Eddie Murphy Stars in Nutty Curator II: The Klimts
March 16, 2006
Delightful news for Los Angeles-based fans of fin de siecle Viennese painting: five Gustav Klimt works looted by the Nazis, ownership of which was recently awarded -- to the chagrin of the Austrian government -- to the heirs of the looted family, will be placed on display at the Los Angeles County Museum of Art from April 4 through June 30. An excerpt from the LACMA press release [PDF] on the exhibition:
'In gratitude to the City and County of Los Angeles,' stated [Bloch-Bauer heir and painting recipient] Maria Altmann, 'which provided me a home when I fled the Nazis, and whose courts enabled me to recover my family’s paintings at long last, I am very pleased that these wonderful paintings will be seen at LACMA. It was always the wish of my uncle and aunt to make their collection available to the public.'
The earlier portrait, Adele Bloch-Bauer I (1907), one of the few extant paintings in Klimt’s groundbreaking gold style, portrays its elegant and intelligent subject as the ideal of feminine beauty. The figure, now among the world’s most recognizable works of art, seems to dissolve into sumptuous gold patterning reminiscent of Byzantine art. The second version, Adele Bloch-Bauer II (1912), abandons gold in favor of vivid colors. Beechwood (1903), one of Klimt’s few woodland paintings, shares in the ideas of French Impressionism and is dominated by the brown and gray tones of the dried leaves of the forest floor. His Apple Tree I is suffused with nuanced color and is among his most meditative paintings. One of Klimt’s last landscapes, Houses in Unterach on Lake Atter, renders houses along Lake Attersee in an architectonic style.
The Los Angeles Times report states the obvious:
The exhibition is sure to raise questions about the possibility that the paintings might join the Los Angeles museum's permanent collection.
That will be up to the heirs, and no decision has been made, [Altmann's attorney Randol] Schoenberg said.

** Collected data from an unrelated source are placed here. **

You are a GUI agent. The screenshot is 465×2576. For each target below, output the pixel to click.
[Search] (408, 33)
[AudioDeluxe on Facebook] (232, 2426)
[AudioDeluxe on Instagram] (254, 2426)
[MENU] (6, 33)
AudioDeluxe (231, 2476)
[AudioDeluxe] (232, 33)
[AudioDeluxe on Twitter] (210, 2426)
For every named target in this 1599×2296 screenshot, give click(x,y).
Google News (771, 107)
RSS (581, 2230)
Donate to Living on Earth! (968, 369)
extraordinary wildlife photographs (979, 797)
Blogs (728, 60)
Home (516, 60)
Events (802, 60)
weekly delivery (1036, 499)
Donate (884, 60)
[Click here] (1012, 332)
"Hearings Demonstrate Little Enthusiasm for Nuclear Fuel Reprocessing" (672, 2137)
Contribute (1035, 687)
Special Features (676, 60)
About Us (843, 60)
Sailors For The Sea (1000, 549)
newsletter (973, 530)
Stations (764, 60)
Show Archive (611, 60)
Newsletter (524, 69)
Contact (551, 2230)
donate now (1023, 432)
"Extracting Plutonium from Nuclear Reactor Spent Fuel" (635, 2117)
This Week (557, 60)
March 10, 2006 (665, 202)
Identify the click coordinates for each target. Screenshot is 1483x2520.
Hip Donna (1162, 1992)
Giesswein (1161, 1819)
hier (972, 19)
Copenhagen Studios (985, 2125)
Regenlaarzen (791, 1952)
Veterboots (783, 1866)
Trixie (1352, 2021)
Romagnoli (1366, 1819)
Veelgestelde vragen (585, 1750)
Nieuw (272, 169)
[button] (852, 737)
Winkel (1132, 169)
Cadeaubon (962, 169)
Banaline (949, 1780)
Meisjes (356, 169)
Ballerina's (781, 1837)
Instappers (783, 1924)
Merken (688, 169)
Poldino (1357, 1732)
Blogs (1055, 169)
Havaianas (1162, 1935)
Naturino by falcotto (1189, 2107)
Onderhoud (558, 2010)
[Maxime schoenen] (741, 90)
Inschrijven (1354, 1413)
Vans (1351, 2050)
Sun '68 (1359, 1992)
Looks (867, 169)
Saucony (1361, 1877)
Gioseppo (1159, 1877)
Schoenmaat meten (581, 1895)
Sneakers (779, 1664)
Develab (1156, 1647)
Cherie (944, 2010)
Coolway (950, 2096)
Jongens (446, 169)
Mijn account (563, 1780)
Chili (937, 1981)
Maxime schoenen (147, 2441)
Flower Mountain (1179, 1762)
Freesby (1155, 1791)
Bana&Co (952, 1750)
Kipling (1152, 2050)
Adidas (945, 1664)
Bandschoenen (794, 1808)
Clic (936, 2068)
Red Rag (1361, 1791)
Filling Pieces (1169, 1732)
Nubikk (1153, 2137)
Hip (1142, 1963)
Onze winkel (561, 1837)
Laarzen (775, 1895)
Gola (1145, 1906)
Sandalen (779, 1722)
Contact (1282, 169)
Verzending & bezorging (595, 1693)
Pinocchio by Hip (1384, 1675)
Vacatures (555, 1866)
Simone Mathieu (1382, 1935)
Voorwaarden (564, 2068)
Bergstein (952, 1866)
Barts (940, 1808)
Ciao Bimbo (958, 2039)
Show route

But the museum's staff can hope. 'Should there be some way to make this exhibition something that would be forever available,' [LACMA senior curator Stephanie] Barron said, 'that would be extraordinary.'
LACMA is, sadly, somewhat notorious for its skill at losing out on promising/anticipated bequests, so fingers must remain crossed for the time being.
And yes, I realize the Eddie Murphy joke in the post title is a bit of a stretch. After all, every art historian knows that Gustav Klimt's real cinematic ambition was to be John Malkovich.